THE MONEY PROBLEM

Chapter VII.PURCHASING POWER

THE terms “value” and “purchasing power” have hitherto been used synonymously, much to the confusion of the science, notwithstanding the fact that they embrace wholly different conceptions. Value is the relationship existing between two exchangeable commodities, and is expressed by a simple ratio of two numbers or quantities. Purchasing power is the power of a commodity in exchange, and is expressed by a *single number* or quantity. Value can be expressed only by two numbers ; purchasing power is expressed by one. There cannot be an invariable unit of value ; there can be an invariable unit of purchasing power. Nothing *possesses* value, but all commodities may be said to have purchasing power. A man's credit is his purchasing power ; we do not speak of it as his value.

We may trace an analogy between purchasing power and potential as used in mechanics. A body is said to have potential energy when it is placed above other objects, *i.e*., it has potential power with regard to any object or point below it. A stone thrown upwards gradually loses its initial energy imparted to it by the force that projected it upwards ; but this actual energy is gradually converted into potential energy, the latter increasing with the loss of the former until the initial energy is transformed wholly into potential, at its highest point. Thus potential energy is advantage of position. Now in the commercial world commodities occupy different relations to each other, relations which are constantly changing. Commodities are continually rising and falling in price, changes which are analogous to change of altitude in mechanics. With every fall there is a loss, and with every rise a gain in purchasing power. Purchasing power, unlike value, is capable of expression in units, which may be any number arbitrarily selected. Value, on the other hand, corresponds to distance, which is expressed by the relative positions of the two bodies.

UNIT OF PURCHASING POWER.

Referring to the illustration on page 78, I shewed how the exchange relationship of commodities received definite expression by ratios. These relations are expressed as follows :—

Butter in lbs. | Wheat in bush. | Coats. | Whiskey in gals. | Cows | Silver in oz. | Gold in oz. | Shoes in pairs. |

100 | 60 | 5 | 35 | 1 | 50 | 2½ | 10 |

Now in order to find the purchasing power of each of these commodities, it will be convenient to find their least common multiple, and then range them according to their powers. This multiple is 5250. Dividing this by each number, we obtain the following results :—

Butter in lbs. | Wheat in bush. | Coats. | Whiskey in gals. | Cows | Silver in oz. | Gold in oz. | Shoes in pairs. |

52.5 | 87.5 | 1050 | 150 | 5250 | 105 | 2100 | 525 |

It is only necessary to tabulate commodities as above, *commencing at any given time and place*, and bring the numbers that indicate their exchange relationship to a common multiple.
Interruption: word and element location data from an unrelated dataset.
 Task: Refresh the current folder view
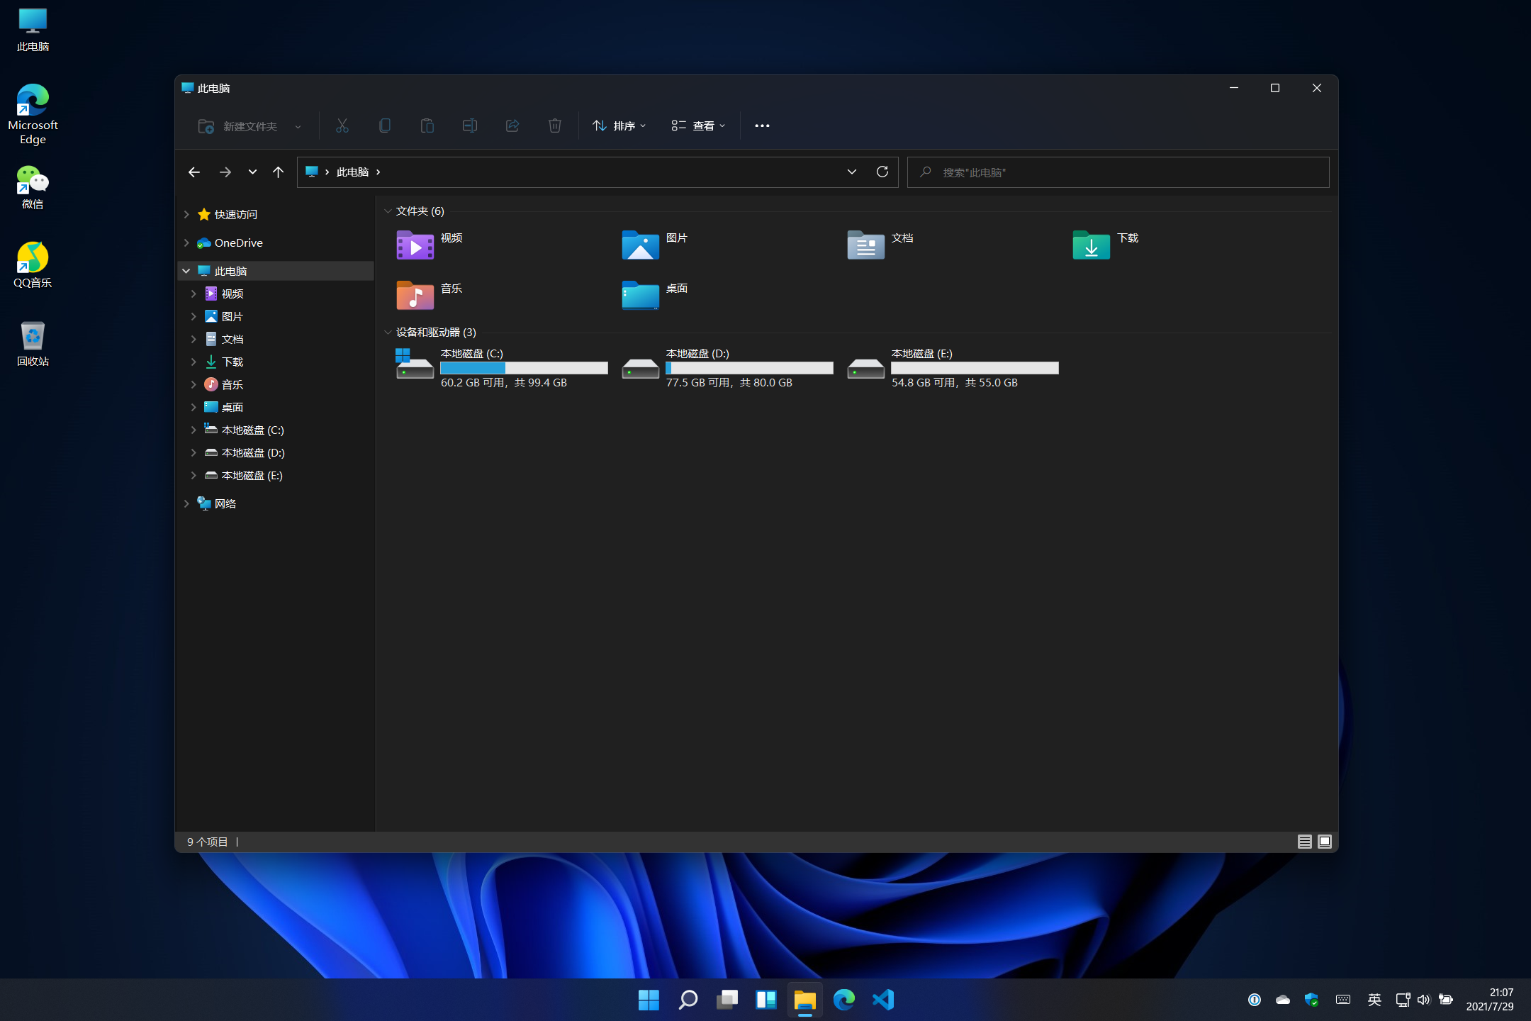[883, 172]
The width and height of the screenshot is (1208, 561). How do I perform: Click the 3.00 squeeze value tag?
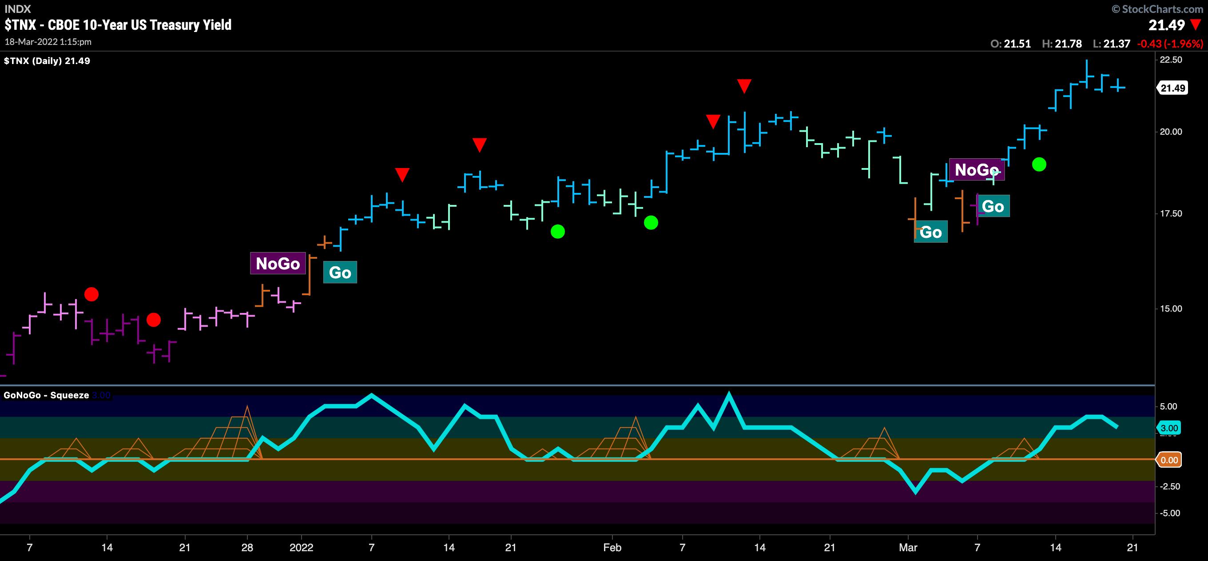(1169, 428)
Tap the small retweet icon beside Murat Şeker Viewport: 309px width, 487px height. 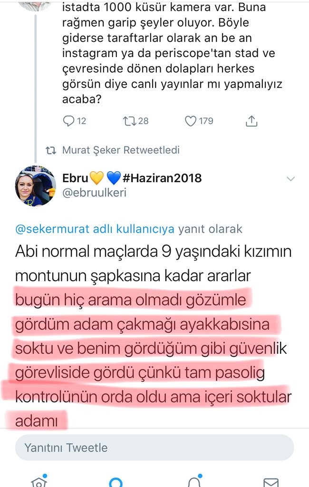click(50, 150)
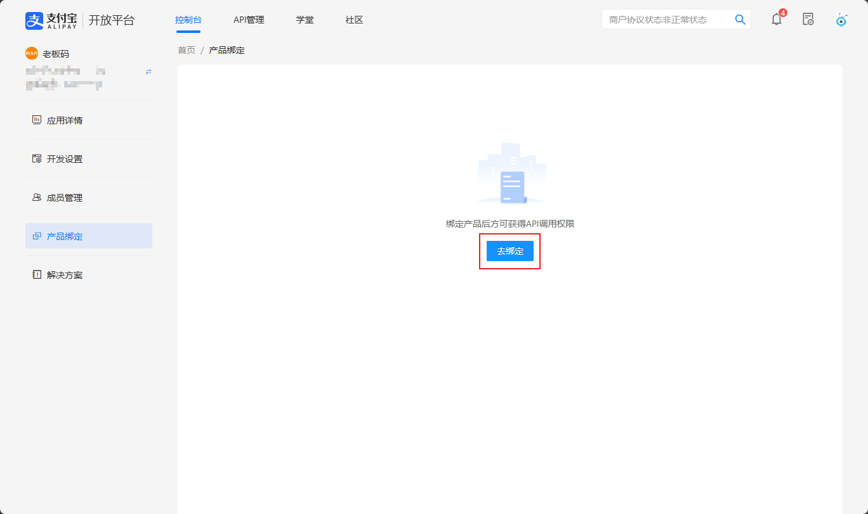The height and width of the screenshot is (514, 868).
Task: Open the 学堂 tab
Action: click(305, 20)
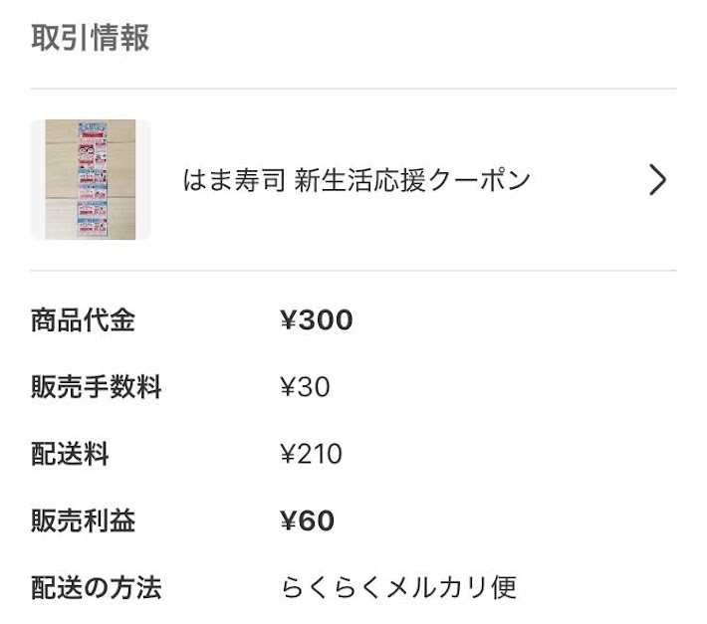707x624 pixels.
Task: Click the 配送料 label
Action: 70,454
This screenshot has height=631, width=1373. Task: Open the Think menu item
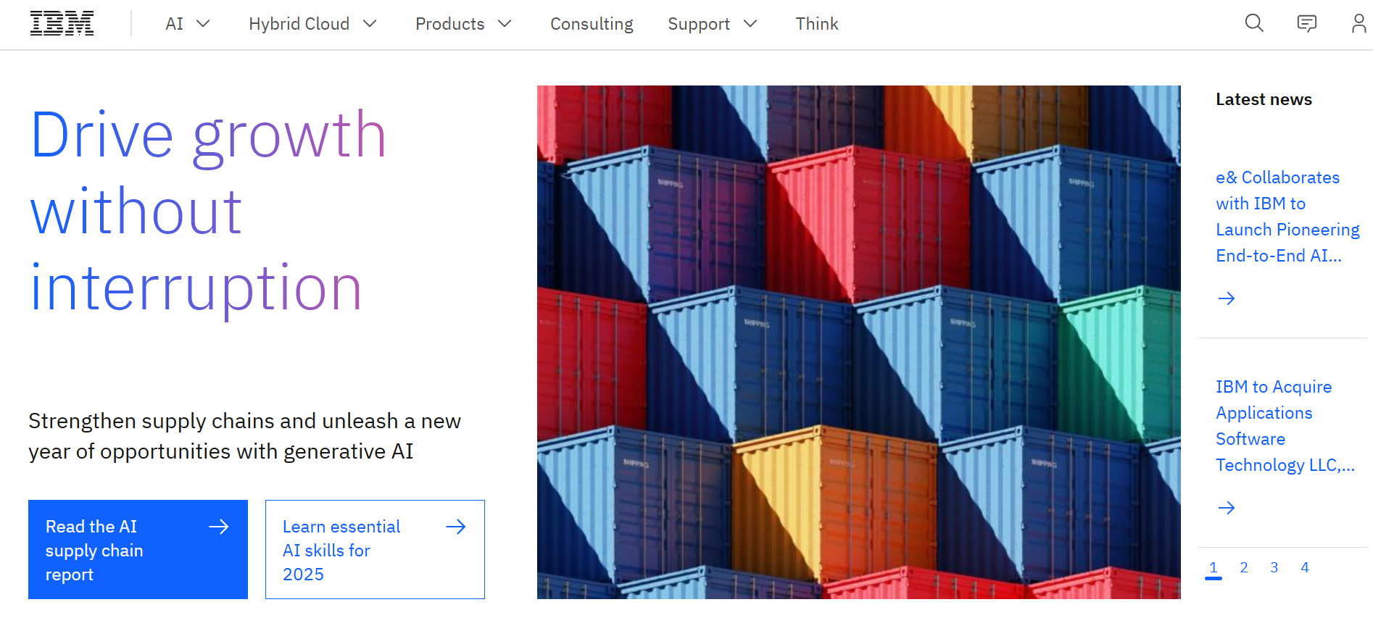click(816, 24)
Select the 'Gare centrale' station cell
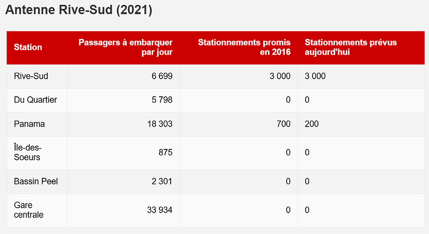Viewport: 429px width, 234px height. coord(29,210)
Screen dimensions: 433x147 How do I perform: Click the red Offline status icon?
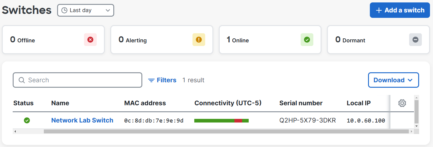(x=90, y=40)
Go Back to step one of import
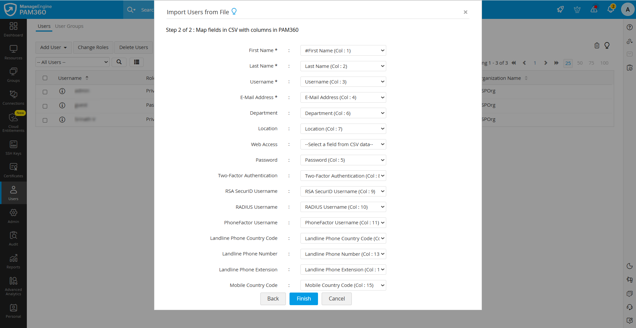636x328 pixels. click(273, 299)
The following analogy will make this subject clearer. Imagine a number of balloons, A, B, C, and D, at different altitudes, and suppose we wish to trace the variations in their relative positions from time to time. All that we know of their positions is that the distance between A and B is twice that between A and the earth, and that A to C is equal to three times A to B, whilst C to D is twice B to C. How are we to determine their positions ? The problem is a very simple one and is analogous to tracing changes in values. Suppose A to the earth represented by x and is unknown. Then A to B = 2x ; A to C = 6x ; therefore, B to C = 4x, and C to D = 8x. By following the variations in the altitudes of each balloon, in terms of x, we can always determine their relative positions. It is not necessary to know what x is : so long as we can express distance in powers of x, these relations can always be determined. X may be said to correspond to our ideal unit of purchasing power, and it is not necessary to know the dimensions of this unit in absolute terms. All we desire is to be able to trace the fluctuations in the purchasing powers of commodities in terms of x, either as multiples or fractions.

To avoid any possible misunderstanding, it may be well to point out that the above numbers representing the relative purchasing powers of the commodities enumerated, could have no significance and can convey no meaning outside of the exchange circle in which they are employed. For instance, to say that one coat is worth 1050 units, conveys no idea of the expensiveness of the coat, unless we know the relation of the unit to all other commodities. When, however, we know that 5250 of these units represent the purchasing power of one cow, 105 units one ounce of silver, 2100 units one ounce of gold, and so on, the price of the coat, expressed in these units, becomes intelligible. We have therefore only to apply to these units some distinguishing term, such as dollar, franc, pound, yen or rouble, in order to make the system generally intelligible.